Nonetheless, CPOs must keep score of their team’s performance and they should use the opportunity to develop a set of metrics that can help procurement prioritize and focus its resources, track and improve its performance, and help communicate the value that it delivers in support of enterprise objectives and what it plans to achieve in the future. “The onus is on the CPO to demonstrate clearly and unequivocally, what procurement’s value proposition is to finance [and the rest of the company],” said a CPO at a major international technology firm. To win and advance and continue to broaden the influence and impact that procurement has on the enterprise, CPOs must play the game and play it well.

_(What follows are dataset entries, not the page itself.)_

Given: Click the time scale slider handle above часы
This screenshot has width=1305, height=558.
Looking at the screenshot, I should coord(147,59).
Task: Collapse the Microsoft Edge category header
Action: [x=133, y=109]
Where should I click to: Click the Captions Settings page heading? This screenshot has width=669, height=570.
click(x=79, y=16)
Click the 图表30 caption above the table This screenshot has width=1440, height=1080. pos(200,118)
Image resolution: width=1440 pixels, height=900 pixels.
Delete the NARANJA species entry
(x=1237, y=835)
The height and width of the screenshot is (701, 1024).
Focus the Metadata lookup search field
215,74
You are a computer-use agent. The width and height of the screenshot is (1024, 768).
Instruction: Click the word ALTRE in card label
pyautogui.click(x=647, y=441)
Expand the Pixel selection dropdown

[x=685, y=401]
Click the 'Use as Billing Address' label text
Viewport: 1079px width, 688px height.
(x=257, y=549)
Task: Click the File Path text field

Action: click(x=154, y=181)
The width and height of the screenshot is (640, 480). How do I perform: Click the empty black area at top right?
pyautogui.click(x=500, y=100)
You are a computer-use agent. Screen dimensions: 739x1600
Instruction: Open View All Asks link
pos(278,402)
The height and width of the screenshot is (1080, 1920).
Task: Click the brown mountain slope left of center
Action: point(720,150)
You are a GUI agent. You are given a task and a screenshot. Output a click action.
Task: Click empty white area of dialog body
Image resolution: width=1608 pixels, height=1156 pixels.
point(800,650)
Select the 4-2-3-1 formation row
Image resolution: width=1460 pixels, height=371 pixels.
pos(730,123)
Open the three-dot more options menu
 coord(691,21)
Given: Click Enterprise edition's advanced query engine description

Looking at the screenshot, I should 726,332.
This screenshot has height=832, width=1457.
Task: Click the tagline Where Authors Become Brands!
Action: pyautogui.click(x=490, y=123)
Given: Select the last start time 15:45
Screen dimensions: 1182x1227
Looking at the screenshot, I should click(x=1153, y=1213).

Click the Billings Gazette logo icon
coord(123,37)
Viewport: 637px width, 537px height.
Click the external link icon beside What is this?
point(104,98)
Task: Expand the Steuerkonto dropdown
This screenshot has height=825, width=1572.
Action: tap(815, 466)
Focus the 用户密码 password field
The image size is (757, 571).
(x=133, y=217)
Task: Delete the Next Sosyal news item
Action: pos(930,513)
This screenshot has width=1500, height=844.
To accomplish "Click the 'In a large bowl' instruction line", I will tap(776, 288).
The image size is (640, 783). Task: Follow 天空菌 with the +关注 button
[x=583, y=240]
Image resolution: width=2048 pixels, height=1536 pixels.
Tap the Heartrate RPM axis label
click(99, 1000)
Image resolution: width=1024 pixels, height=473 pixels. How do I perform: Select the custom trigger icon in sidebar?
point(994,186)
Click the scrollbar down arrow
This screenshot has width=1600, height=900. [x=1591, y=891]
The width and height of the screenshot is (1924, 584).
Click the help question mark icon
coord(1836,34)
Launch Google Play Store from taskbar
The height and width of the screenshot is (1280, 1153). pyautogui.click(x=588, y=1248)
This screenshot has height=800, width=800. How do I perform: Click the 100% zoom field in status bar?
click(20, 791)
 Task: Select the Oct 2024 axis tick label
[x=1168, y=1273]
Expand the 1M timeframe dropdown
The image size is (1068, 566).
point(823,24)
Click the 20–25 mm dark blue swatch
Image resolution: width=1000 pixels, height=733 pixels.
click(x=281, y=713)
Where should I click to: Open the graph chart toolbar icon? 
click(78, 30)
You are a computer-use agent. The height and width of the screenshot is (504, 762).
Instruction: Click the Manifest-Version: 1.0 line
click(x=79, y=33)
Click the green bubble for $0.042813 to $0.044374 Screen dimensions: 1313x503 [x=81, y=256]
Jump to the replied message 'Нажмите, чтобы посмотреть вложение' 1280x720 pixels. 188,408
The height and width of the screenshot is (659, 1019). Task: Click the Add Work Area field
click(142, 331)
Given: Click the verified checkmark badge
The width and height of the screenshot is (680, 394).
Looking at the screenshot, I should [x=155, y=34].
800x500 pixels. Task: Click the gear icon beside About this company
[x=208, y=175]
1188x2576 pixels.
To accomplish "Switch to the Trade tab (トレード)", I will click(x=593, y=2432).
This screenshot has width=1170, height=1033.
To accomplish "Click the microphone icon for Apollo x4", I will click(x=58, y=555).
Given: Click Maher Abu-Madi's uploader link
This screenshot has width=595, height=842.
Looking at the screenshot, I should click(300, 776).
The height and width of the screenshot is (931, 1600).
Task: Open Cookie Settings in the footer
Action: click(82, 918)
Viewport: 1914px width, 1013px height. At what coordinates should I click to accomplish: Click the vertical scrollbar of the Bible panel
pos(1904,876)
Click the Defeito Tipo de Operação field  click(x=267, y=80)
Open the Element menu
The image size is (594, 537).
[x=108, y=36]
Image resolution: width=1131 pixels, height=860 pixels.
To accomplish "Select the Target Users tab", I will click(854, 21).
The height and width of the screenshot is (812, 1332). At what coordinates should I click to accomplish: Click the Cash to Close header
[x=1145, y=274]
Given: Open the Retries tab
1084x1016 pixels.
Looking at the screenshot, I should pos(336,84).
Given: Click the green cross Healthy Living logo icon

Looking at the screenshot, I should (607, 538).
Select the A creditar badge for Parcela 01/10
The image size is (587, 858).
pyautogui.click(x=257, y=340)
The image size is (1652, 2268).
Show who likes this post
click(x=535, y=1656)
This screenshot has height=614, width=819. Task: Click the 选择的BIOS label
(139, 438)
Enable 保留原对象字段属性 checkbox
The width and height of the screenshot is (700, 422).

Procurement Performance Measurement Recommendations
Several years ago, Ardent Partners developed a CPO Scorecard™ for procurement and finance executives to better measure procurement’s performance. Finance and procurement leaders must begin to consider, discuss, and develop a more sophisticated and comprehensive way to evaluate and present procurement’s performance to the larger enterprise. If procurement’s transformation is to continue, a more balanced approach to measuring its performance is needed. Specifically, Ardent Partners believes that the CFO and CPO should work together to develop a CPO Scorecard™ that incorporates the following:
(1) Hard financial metrics including savings and cash flow impact
(2) Stakeholder metrics including internal customer feedback and supplier performance and risk
(3) Process and technology metrics including procurement efficiency and activity metrics
(4) People and knowledge metrics including staff competencies, training, and retention
The scorecard metrics should be linked directly to a procurement department strategy document (or plan) which, in turn, should link to the primary goals and objectives of the enterprise. The actual metrics and their associated weights may be unique to each group and based upon specific strategy, industry, supply, and enterprise specific considerations. The CPO Scorecard™ should be used to evaluate the performance of the CPO, the procurement department as a whole, and individuals on the procurement staff.
Final Thoughts
For many, changing the way that the procurement department’s performance is measured will change the way in which the department is managed; but, all, who adopt a Scorecard, will now have a formalized mechanism to validate their strategic plan and evaluate their success in executing it as well as a clear way to communicate procurement’s strategic value and vision to the larger organization.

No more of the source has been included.